Aggregation of Rankings from Crowds of Referees

Jianqing Fan Speaker
Princeton University
 
Wednesday, Aug 6: 10:35 AM - 12:10 PM
Invited Paper Session 
Music City Center 
Machine Learning and AI conferences receive over ten thousand submissions, and this burdens the referee system significantly and impacts the quality of reviews with huge individual noises. It is reported that about half of the accepted papers in NeurIPS 2021 would be rejected upon a second round of reviews. This talk aims to develop a statistical framework that aggregates the preferences of tens of thousands of reviewers to come up with a better assessment of the quality of submitted papers. Specifically, each referee provides rankings among the papers she reviews. These rankings provide information about the preference scores or quality of papers under comparisons through the commonly used Bradley-Terry-Luce (BTL) type of models and can be aggregated through a spectral method.
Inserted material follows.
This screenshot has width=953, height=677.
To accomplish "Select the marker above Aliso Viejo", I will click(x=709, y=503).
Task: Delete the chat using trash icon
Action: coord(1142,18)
Theoretically, we study the performance of the spectral method in the estimation and uncertainty quantification of the unobserved preference scores in a general setup that the comparison graph consists of hyper-edges of possible heterogeneous sizes. In the scenarios where the BTL or PL models are appropriate, we unravel the relationship between the spectral estimator and the Maximum Likelihood Estimator (MLE) and discover that a two-step spectral method, applying the optimal weighting estimated from the vanilla spectral method, can achieve the same asymptotic efficiency as the MLE. Furthermore, we also introduce a comprehensive framework to carry out both one-sample and two-sample ranking inferences. Finally, we substantiate our findings via comprehensive numerical simulations and statistical inferences for rankings of statistical journals and movies.
(Joint work with Zhipeng Lou, Weichen Wang, and Mengxin Yu)

Keywords

Preference of Choice Model

Spectral Methods

Maximum likelihood

High-dimensional Inference

Inferences on Ranks

Top choices from heterogeneous sizes